これは2003年に公開された映画「ザ・ルーム」の製作プロセスをドラマ化した映画。

なぜ、製作プロセスを映画化したか?

それは、「ザ・ルーム」が史上最低最悪の最高映画として、

映画ファンから愛されているから。

 

この説明をみた時、なんのこっちゃ?と思うたが、

観てみたら、映画をあいする人は、こういう深いところまでみて、

映画を愛するのかと、映画ファンの愛の深さを知る。

 

まったくのド素人で、ちょっと演技をかじったぐらいの

年齢不詳、職業不詳の金持ちトミー・ウィゾー。

この男が演劇学校で仲良くなった相当年下の俳優を目指すグレッグと出会うところから話ははじまる。

 

間ははしょるが、俳優としてまったく目が出ない二人が、

映画に出演するため自主映画を製作することに。

ここまではよくある話だけど、トミー・ウィゾーは底なしの金持ち。

資金は潤沢にある。

なのに、出来上がりは悲惨としかいいようがない。

プロのスタッフのアドバイスをムシし、親友グレッグの苦言もムシし、

自分の撮りたいように、カメラをまわす。

 

物語も、人物描写も、前後関係も、まったくトンチンカン。

演技もクソ。
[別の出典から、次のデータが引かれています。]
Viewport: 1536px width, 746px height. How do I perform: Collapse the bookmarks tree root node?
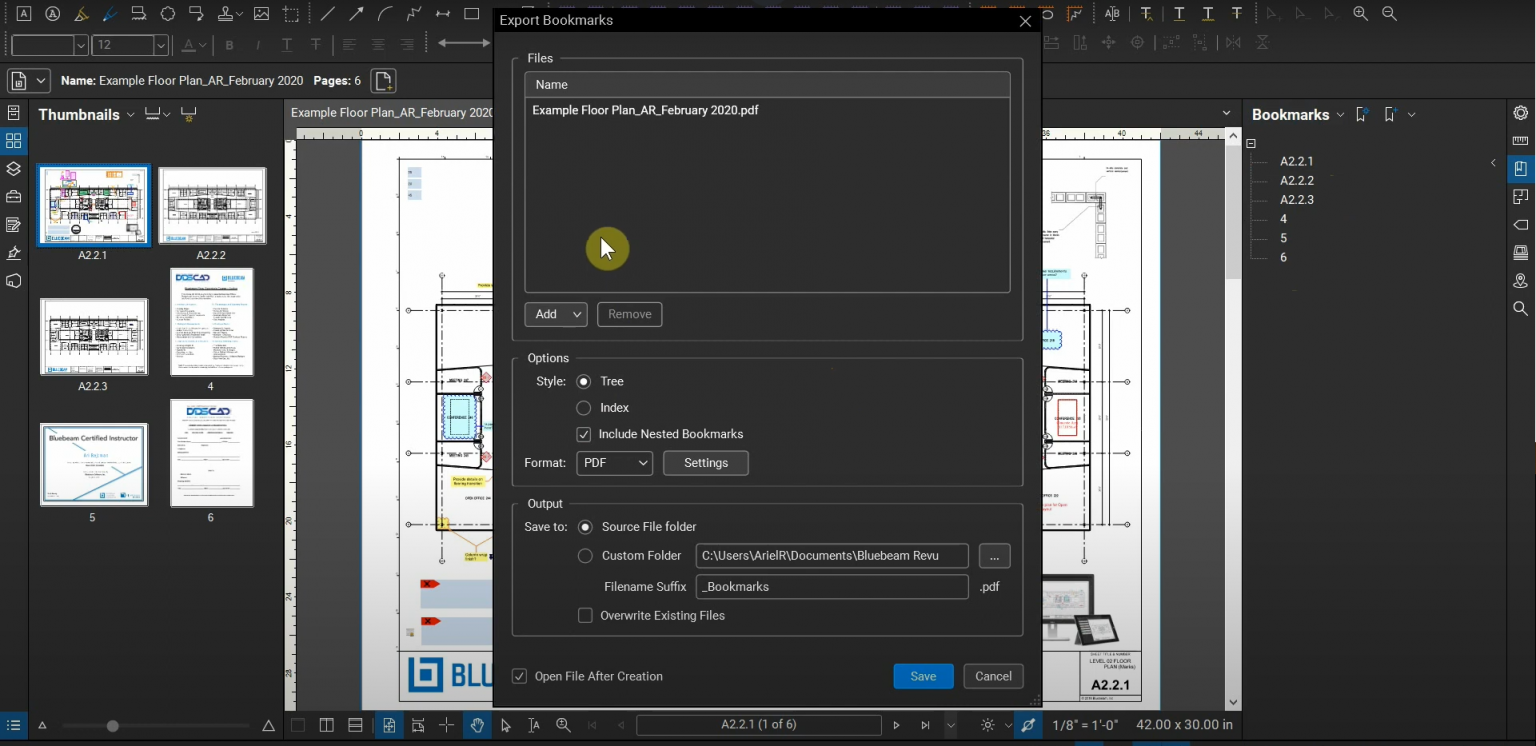click(x=1251, y=143)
スタッフの扱いもヒドイ。

 

それでも力づくで映画を公開するも、

試写では観客から大ブーイングの後、大爆笑に。

 

呆れすぎて笑う。

やり切ってるところが気持ちいい。

類の笑いが会場にどよめく。

 

トミー・ウィゾーが観客に期待した反応とはまったくちがったが、

お客さんを幸せにできたのなら、結果オーライ。

 

そんな製作の裏側を描いた作品。

B級、C級映画や、自主製作映画を愛する人なら、

この映画に共感できるんじゃないだろうか。

 

特に男が好きな映画だと思う。

 

ただひたすら、現実から目をそむけ、

理想を追い求める、男の話だが、

その男の理想が誰一人つかめない。

 

映画がすきなのか、自分が大好きすぎるのか。

大いなる勘違いの中、誰にも理解されずに生きてきたトミー・イィゾー。

ある意味、ジョーカーみたいな人だよね。

 

おもしろい映画だった。

特にジェームズ・フランコのなりきり具合が、見どころ。

完全にシンクロ。

 

「ザ・ルーム」もみてみたが、

わたしの映画愛は、まだそんなに深くないかもしれない。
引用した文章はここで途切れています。